What you will do —
Only lines with the string "Switch" are wanted. Pull them out of the data.

Records for the task Block Start

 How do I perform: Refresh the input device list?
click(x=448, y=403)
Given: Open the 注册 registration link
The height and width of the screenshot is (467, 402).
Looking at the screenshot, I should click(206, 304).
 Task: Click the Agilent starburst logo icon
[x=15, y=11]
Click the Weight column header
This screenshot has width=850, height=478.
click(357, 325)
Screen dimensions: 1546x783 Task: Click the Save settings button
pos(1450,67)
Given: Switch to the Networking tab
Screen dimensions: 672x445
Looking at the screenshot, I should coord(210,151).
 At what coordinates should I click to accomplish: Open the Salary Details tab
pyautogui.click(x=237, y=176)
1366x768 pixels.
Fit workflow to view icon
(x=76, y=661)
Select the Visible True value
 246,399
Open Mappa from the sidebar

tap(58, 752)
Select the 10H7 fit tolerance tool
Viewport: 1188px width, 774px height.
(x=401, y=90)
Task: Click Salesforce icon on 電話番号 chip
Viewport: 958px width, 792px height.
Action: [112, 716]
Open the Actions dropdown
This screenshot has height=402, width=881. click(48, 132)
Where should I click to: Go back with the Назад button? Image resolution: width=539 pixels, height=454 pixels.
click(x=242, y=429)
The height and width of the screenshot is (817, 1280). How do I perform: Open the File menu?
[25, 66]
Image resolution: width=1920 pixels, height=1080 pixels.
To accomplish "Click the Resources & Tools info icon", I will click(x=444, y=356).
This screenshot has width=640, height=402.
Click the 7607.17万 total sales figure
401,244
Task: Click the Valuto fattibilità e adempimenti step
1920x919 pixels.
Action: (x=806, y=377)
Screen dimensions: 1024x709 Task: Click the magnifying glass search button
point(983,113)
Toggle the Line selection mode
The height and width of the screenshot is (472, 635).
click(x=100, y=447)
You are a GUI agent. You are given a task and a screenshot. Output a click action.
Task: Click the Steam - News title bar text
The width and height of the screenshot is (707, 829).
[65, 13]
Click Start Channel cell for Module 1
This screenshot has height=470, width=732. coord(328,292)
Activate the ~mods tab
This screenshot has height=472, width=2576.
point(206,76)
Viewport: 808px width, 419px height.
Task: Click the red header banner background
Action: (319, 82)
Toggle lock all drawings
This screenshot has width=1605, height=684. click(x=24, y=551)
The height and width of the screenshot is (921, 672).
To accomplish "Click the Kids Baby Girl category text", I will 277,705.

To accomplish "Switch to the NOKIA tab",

Records for the task Block End

Solution —
Given: Switch to the Networking tab
To accomplish "Switch to the NOKIA tab",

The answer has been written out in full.